*Brief*:
Reproduce the records below verbatim, starting at the line that contains "Open the 栏目管理 sidebar menu item" and continuing through the last line of the records. Omit the pictures from your answer.

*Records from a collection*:
★ ★ ★ ★ ★

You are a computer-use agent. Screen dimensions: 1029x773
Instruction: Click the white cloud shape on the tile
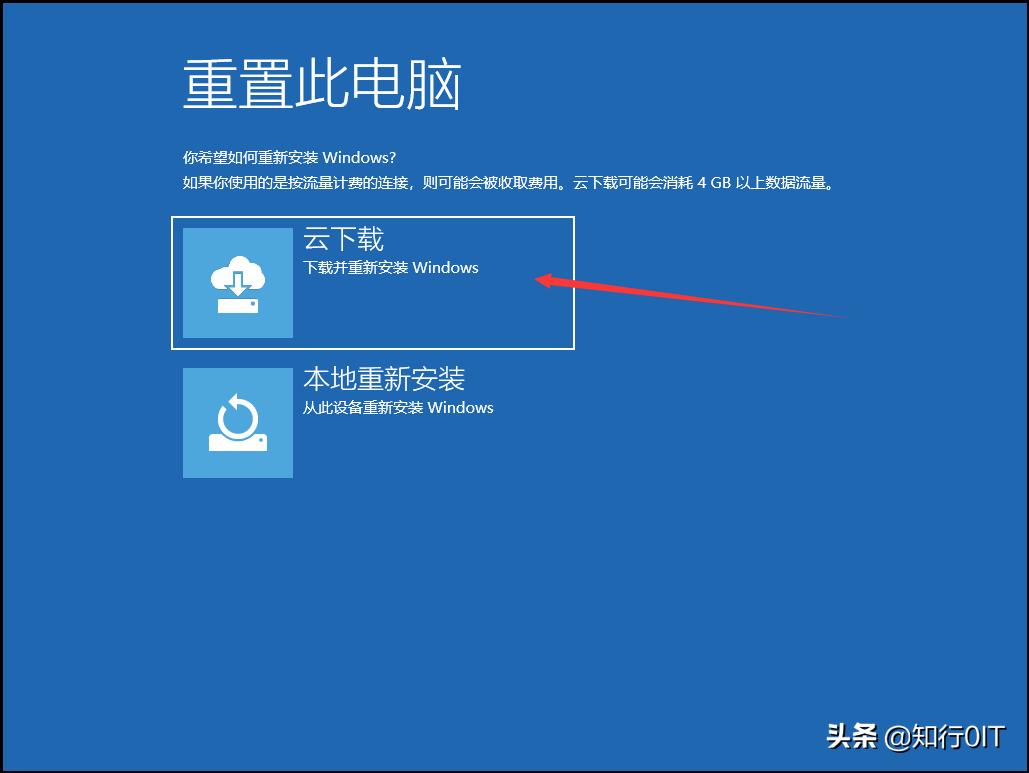coord(230,272)
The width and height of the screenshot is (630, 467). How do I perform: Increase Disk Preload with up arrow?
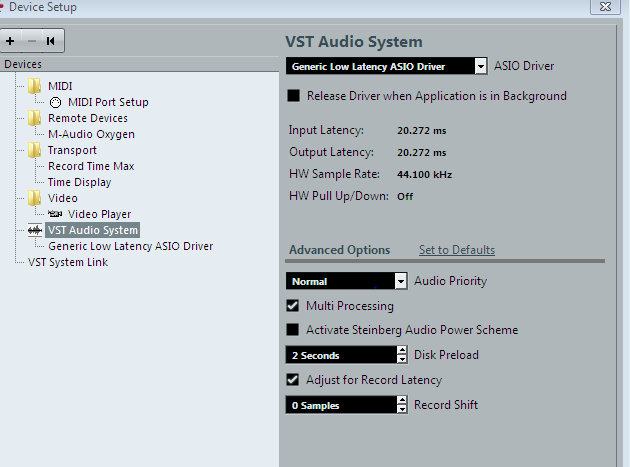click(401, 350)
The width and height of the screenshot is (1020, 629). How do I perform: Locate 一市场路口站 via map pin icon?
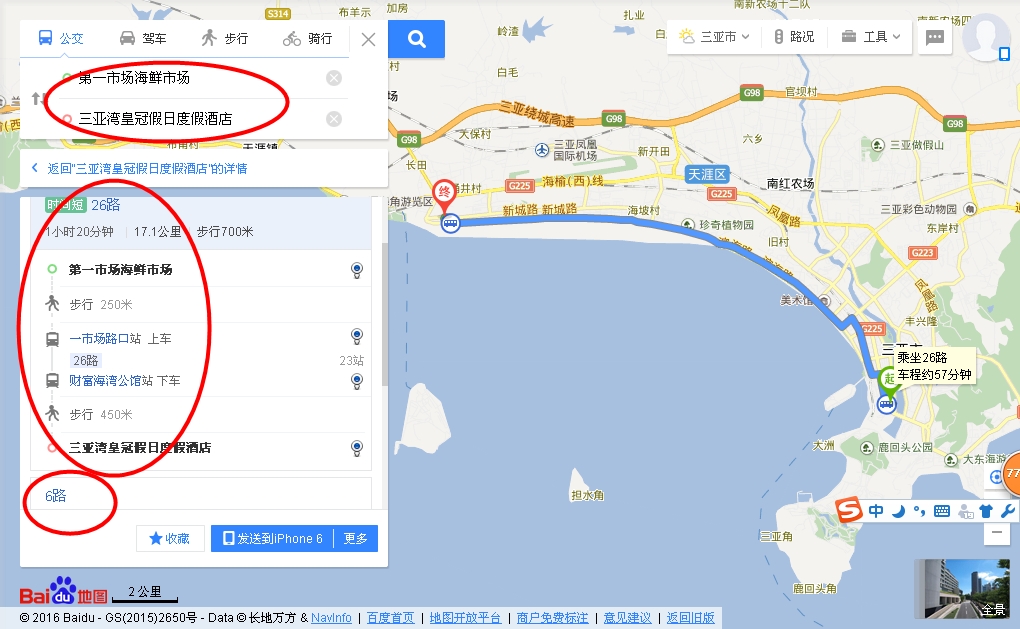(356, 336)
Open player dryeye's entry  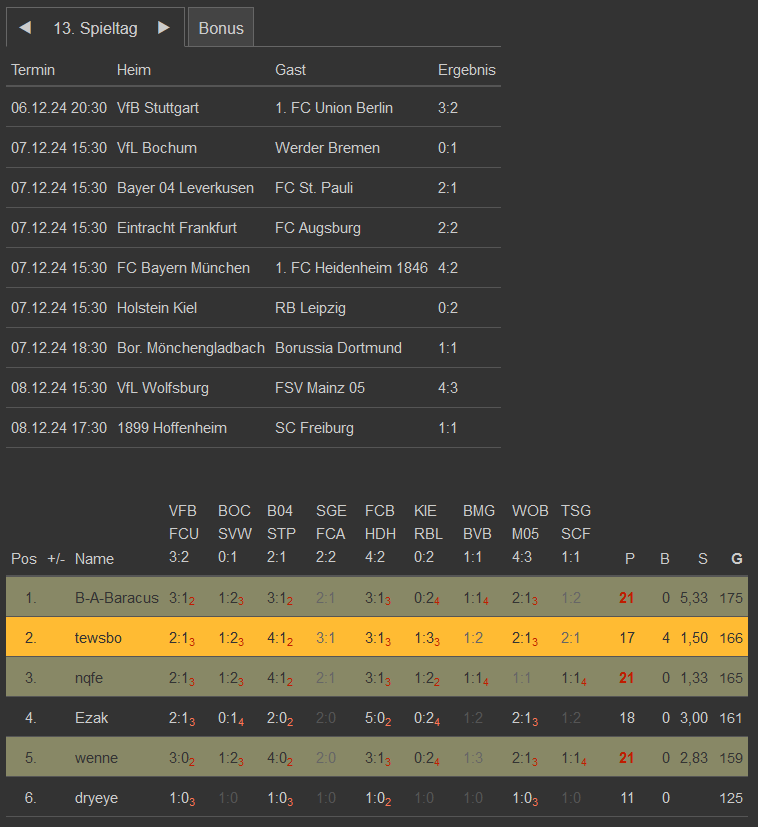98,798
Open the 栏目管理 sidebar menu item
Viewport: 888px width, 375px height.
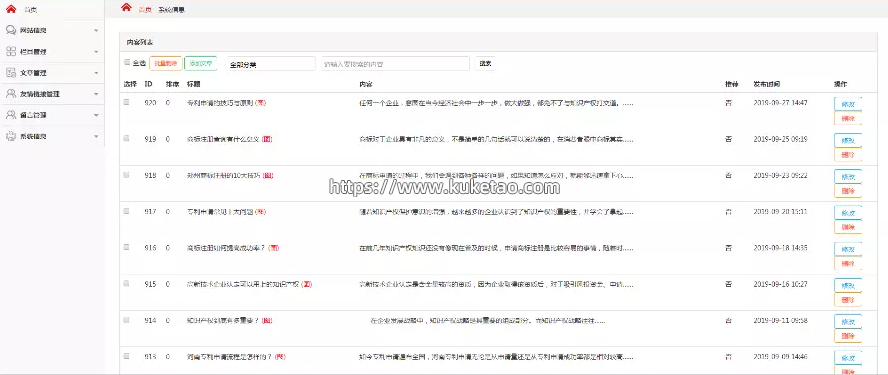coord(52,52)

★ ★ ★ ★ ★

*Output*:
Open the 栏目管理 sidebar menu item
Viewport: 888px width, 375px height.
coord(52,52)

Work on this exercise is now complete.